One friend told me he had this shtick where he would always ask the girl he was going out with to get something from the glove compartment of his car, starting with the first date and periodically throughout their shidduch. This lured her into a false sense of security that retrieving things from the glove compartment was a totally normal thing to do. Thus, when he popped the question, she had no clue - and it worked for him.
The recent engagement I referenced above in the caveat involves a staged arrest with local law enforcement. I've seen pictures, but I heard more details from a first-hand source who was there taking pictures. While my friend and his soon-to-be fiancee were sitting in his parked car, a cop drives up and asks him to step out of his car. The policeman asks him a bunch of questions, physically searches him, and basically prepares to slap on the handcuffs and haul my friend off to jail. The girl, in the meantime, is crying and understandably freaking out. The officer asks my friend if he has any last thing to say, and he pulls out the ring and proposes.
Granted, she said yes, but I really don't think this sort of thing is a good idea. His original plan had something to do with planting a security risk item inside her carry-on at the airport and pulling a similar stunt using airport security. The other friend who related the proposal story told me he quickly nixed that when my engaged friend suggested it - and I think that was the proper course of action.
Anything that involves scaring the girl to tears is not worth it, in my opinion. Certainly, figuring out something clever and poignant (with personal in-jokes perhaps) is the goal, not to frighten her to death and then scream out "gotcha!"
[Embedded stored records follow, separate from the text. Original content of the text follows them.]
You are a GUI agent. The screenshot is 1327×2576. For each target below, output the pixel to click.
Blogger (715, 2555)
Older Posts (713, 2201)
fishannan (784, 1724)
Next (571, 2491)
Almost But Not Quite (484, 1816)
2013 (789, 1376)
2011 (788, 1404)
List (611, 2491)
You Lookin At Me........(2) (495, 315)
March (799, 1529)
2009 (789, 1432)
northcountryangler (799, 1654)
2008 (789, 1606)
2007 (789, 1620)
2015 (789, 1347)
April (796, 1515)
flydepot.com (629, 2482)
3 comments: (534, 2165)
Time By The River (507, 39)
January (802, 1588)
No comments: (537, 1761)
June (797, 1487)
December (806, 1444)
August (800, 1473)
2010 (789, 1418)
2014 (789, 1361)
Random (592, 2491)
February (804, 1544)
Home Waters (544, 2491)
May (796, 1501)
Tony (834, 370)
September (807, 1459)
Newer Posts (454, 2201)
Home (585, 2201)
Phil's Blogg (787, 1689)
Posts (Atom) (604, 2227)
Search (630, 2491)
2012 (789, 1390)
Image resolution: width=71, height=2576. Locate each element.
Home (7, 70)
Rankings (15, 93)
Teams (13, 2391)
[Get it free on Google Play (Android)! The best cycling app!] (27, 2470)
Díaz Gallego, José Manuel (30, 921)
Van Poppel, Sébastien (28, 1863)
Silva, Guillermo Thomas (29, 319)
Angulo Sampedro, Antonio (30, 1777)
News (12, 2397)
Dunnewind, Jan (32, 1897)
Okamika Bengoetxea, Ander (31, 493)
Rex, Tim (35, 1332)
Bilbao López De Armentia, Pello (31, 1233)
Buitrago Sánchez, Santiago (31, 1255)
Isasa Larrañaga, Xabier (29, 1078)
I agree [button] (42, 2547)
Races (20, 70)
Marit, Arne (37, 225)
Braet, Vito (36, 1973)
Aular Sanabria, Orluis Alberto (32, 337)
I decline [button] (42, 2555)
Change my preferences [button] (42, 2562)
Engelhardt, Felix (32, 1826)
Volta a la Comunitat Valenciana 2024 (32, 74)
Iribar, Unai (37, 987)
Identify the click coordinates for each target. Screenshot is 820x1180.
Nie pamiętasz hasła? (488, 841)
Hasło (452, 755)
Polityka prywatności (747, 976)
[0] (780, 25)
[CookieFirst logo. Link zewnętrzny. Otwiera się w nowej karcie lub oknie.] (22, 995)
A close friend who is part of the Lakewood crowd recently got engaged and I asked him about all the details. He simply proposed in a park, without any jewelry on hand. But a short while later when they got back to the car, he had 3 bracelets prepared for her, and let her pick the one she wanted - apparently in Lakewood there are these really heimishe jewelry stores that let you borrow a few items of jewelry, then you let the girl pick the one she likes, pay for it, and return the other ones. I think that's a pretty neat idea! Though it would definitely require a very specific kind of store to let you do that
As a side point, he also told me that there is a car rental service in Lakewood that guys use for dates that gives you a free upgrade every 10 dates. In addition, if you actually get engaged to a girl while using their car, they take your name and add if to their list of satisfied customers, haha.
Any married readers want to weigh in on this? Unmarried readers are welcome to share what they envision happening as well.